Reputation: 2868
I don't know why it's so difficult to find the answer to this question on Google, but I want to set something straight.
Are win32 resources handled in the same way static data is where that data is kept in the RAM for the entire runtime of a process, or are they kept on disk like a regular file until loaded into memory? Functions like LoadResource / LoadString imply the latter, but I want to be absolutely sure I'm not being fooled by abstraction.
Upvotes: 8
Views: 852
Reputation: 47962
In olden days (like Windows 3.1 and earlier), resources were copied into memory during load, and you just got a handle to them. The memory manager could do things like move the copy around in memory to defragment space or even secretly unload the resource until you needed it again. When you needed the resource, there was a second step to "lock" it into memory. This gave you a pointer to the copy and made sure the resource manager didn't move it around until you unlocked it again.
In 32-bit versions of Windows, resources aren't copied. The executable (or DLL) is mapped into memory, and if you touch the resource, the virtual memory manager will make sure it's there for you.

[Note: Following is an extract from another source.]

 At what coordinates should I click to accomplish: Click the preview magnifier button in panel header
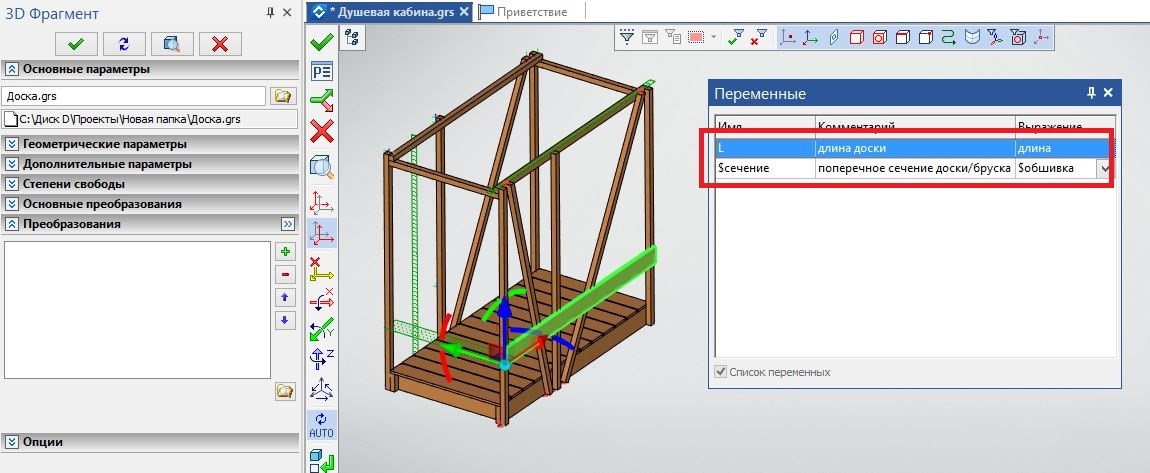click(x=172, y=43)
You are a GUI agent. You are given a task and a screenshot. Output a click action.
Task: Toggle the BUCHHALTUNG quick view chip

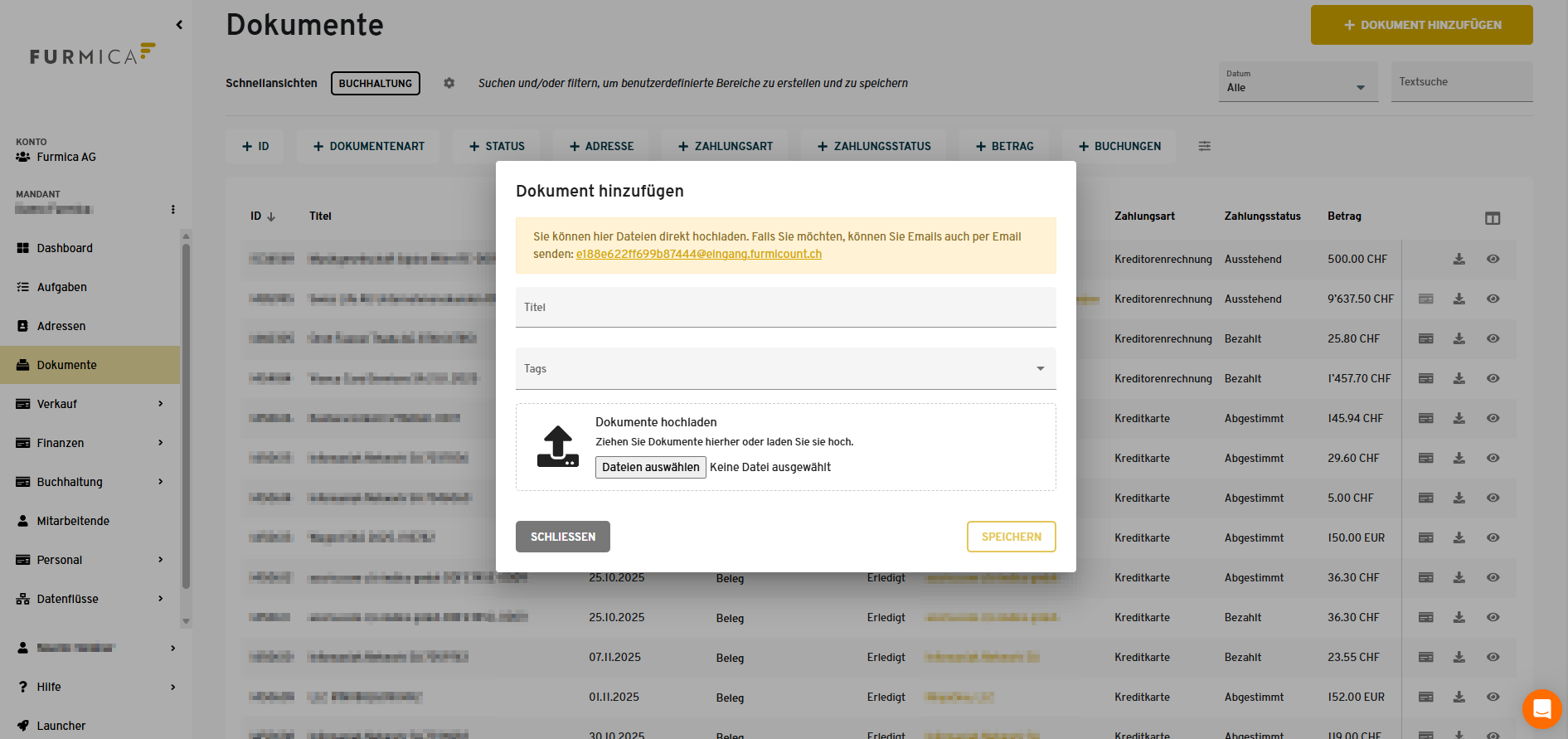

The APIs (FindResource, LoadResource, LockResource) reflect the old days, with handles to resources, and locking of handles, etc. But the implementations are much simpler now because the handle is just a pointer to the beginning of the resource and locking is effectively a no-op, casting the handle to a pointer type and returning it.
Upvotes: 8
Reputation: 25278
You may notice that all resource APIs accept an hModule
argument - this is in fact a pointer to the PE header of the module in memory and not the handle to the file on disk. Thus the resource section of the PE file (.rsrc
) must be present in the memory space of the program for those APIs to work. Of course, as with all memory-mapped files the data is probably not actually paged into the physical RAM until it's needed.